EXERCISE REQUIREMENTS:
With pictures omitted, transcribe exactly the lines from the one containing "This screenshot has width=399, height=183." to the end of the records below.

Stored data:

====

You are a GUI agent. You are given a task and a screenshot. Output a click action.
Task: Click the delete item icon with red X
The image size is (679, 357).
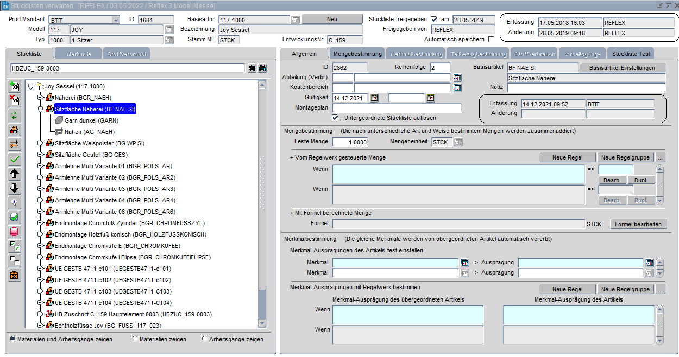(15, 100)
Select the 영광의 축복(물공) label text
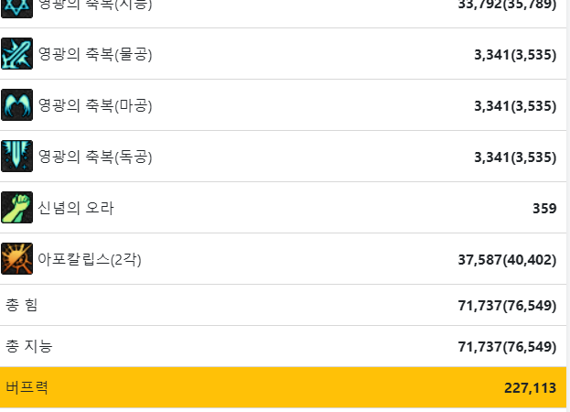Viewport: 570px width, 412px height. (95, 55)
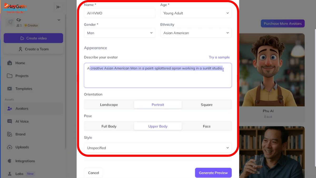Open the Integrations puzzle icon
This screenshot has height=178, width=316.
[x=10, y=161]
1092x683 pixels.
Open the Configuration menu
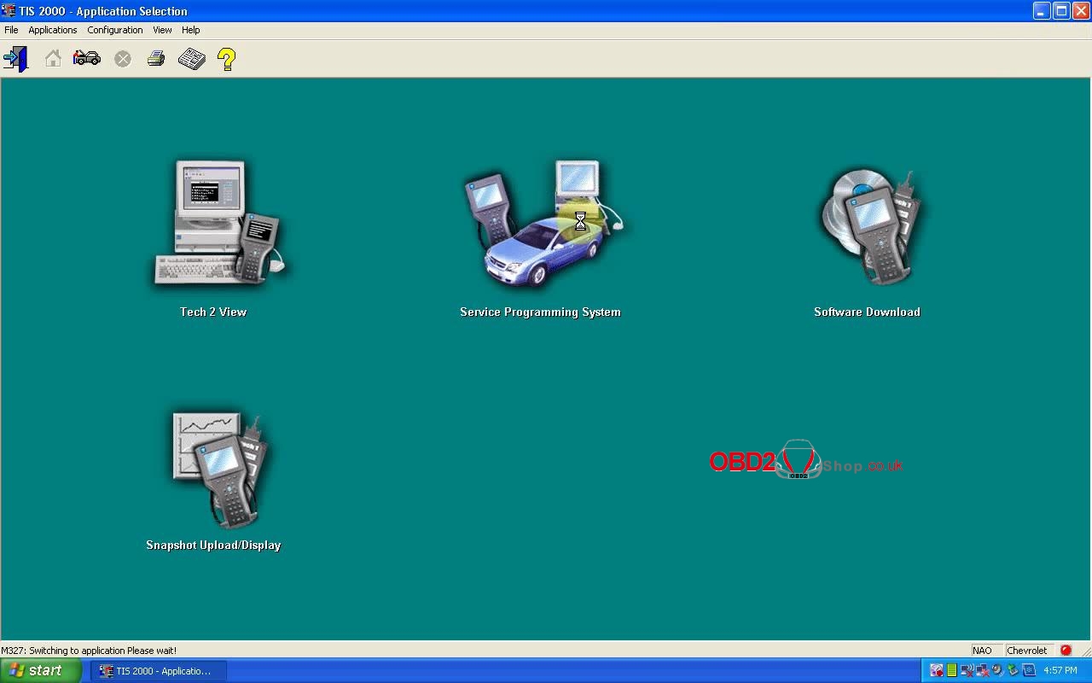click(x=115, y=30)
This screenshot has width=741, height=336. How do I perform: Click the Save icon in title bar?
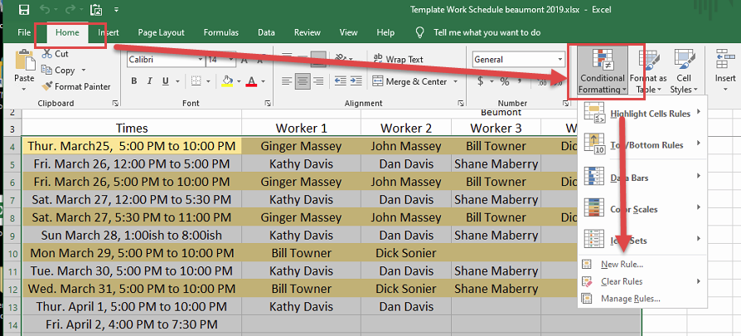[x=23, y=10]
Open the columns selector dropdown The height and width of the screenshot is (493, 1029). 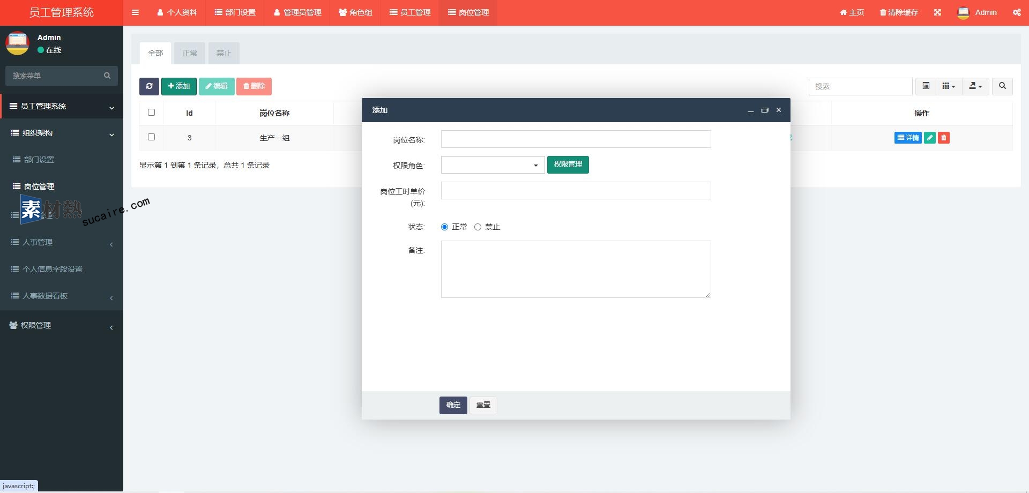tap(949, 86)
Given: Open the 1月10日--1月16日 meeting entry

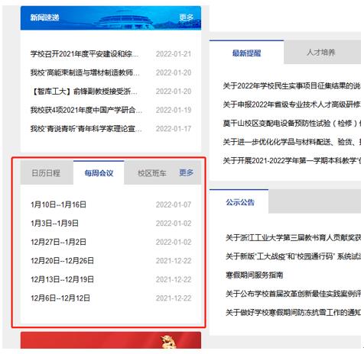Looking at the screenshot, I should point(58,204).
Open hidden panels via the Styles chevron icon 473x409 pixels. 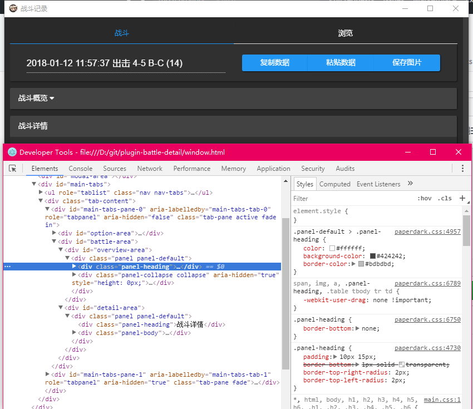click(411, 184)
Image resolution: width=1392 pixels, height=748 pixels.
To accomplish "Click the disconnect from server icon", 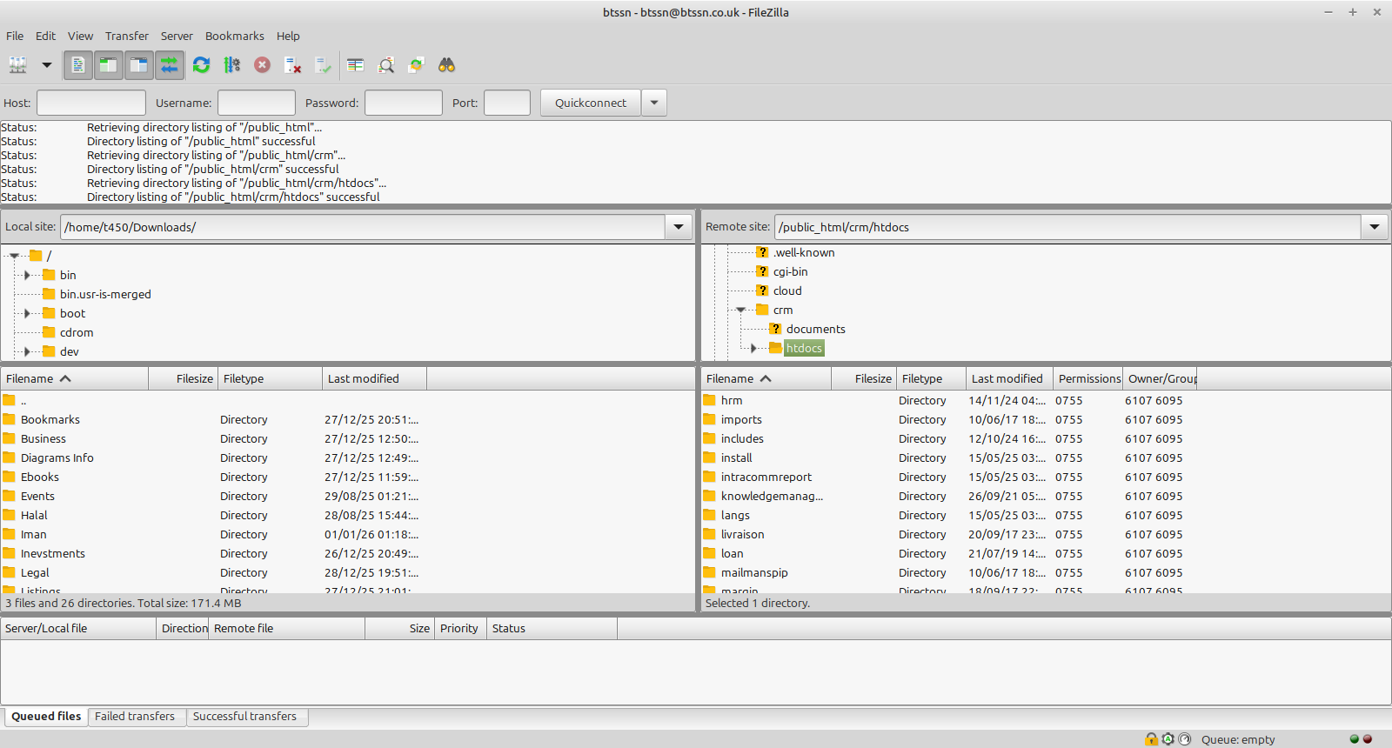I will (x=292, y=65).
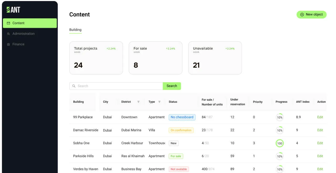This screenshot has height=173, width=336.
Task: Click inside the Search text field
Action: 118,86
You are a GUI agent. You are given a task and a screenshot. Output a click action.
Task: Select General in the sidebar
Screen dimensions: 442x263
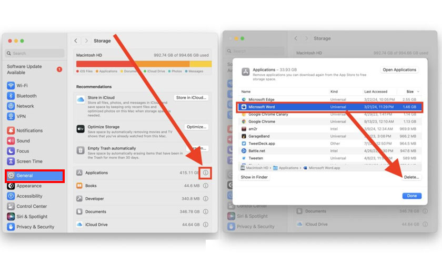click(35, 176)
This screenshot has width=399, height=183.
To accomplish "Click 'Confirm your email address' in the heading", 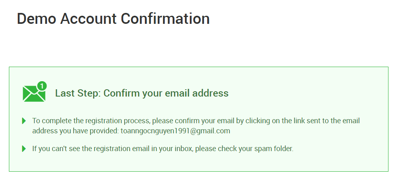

====

YOUR SOLUTION:
This screenshot has width=399, height=183.
To accomplish "Click 'Confirm your email address' in the heading", 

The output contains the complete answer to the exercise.